FIG. 2 is a perspective view illustrating a configuration of the spring member according to the first embodiment. FIG. 3 is a side view illustrating a configuration of the spring member according to the first embodiment. The spring member 1 is formed by using plate-like spring steel made of a carbon tool steel material (SK material), stainless steel (SUS), or the like. A base material for forming the spring member 1 preferably has a Young's modulus equal to or larger than 160 GPa and equal to or smaller than 220 GPa.

The spring member 1 is manufactured by bending a strip-like member formed of a single plate that partially differs in thickness. The single plate referred to herein means a plate formed of a single member, and not a plate having plural members integrated together by bonding or sticking. Hereinafter, in each member, a surface having a relatively large area will be referred to as a “principal surface”, and a surface orthogonal to the principal surface will be referred to as a “side surface”. Furthermore, a length between the principal surfaces (the length in a Z-direction in FIG. 3) of each member will be referred to as a “thickness”, and a length of each member in a direction (a Y-direction in FIG. 2) orthogonal to a curving direction of the principal surfaces will be referred to as a “width”. Hereinafter, description will be made on the assumption that the spring member 1 is formed of a base material having a uniform width, but the spring member 1 may be formed of a base material having different widths.
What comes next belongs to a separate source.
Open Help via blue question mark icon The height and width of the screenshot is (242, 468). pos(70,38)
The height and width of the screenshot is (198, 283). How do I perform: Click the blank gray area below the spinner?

The spring member 1 has: a base portion 10 that has an outer margin forming a rectangular shape (a shape on an XY-plane in FIG. 2) and forms a curved shape along a principal surface thereof; an extended portion 11 that extends from one of end portions of the base portion 10, the end portions approaching each other due to curving of the base portion 10, the extended portion 11 being curved in a form inverse of a curving form of the base portion 10; an extended portion 12 that extends from the other one of the end portions of the base portion 10, the end portions approaching each other due to the curving of the base portion 10, the extended portion 12 being curved in a form inverse of the curving form of the base portion 10; a bent portion 13 that extends from an end portion of the extended portion 12, the end portion being at an end opposite to an end connected to the base portion 10, the bent portion 13 being curved in a form inverse of the curving form of the extended portion 11; and a bent portion 14 that extends from an end portion of the extended portion 12, the end portion being at an end opposite an end connected to the base portion 10, the bent portion 14 being curved in a form inverse of the curving form of the extended portion 12.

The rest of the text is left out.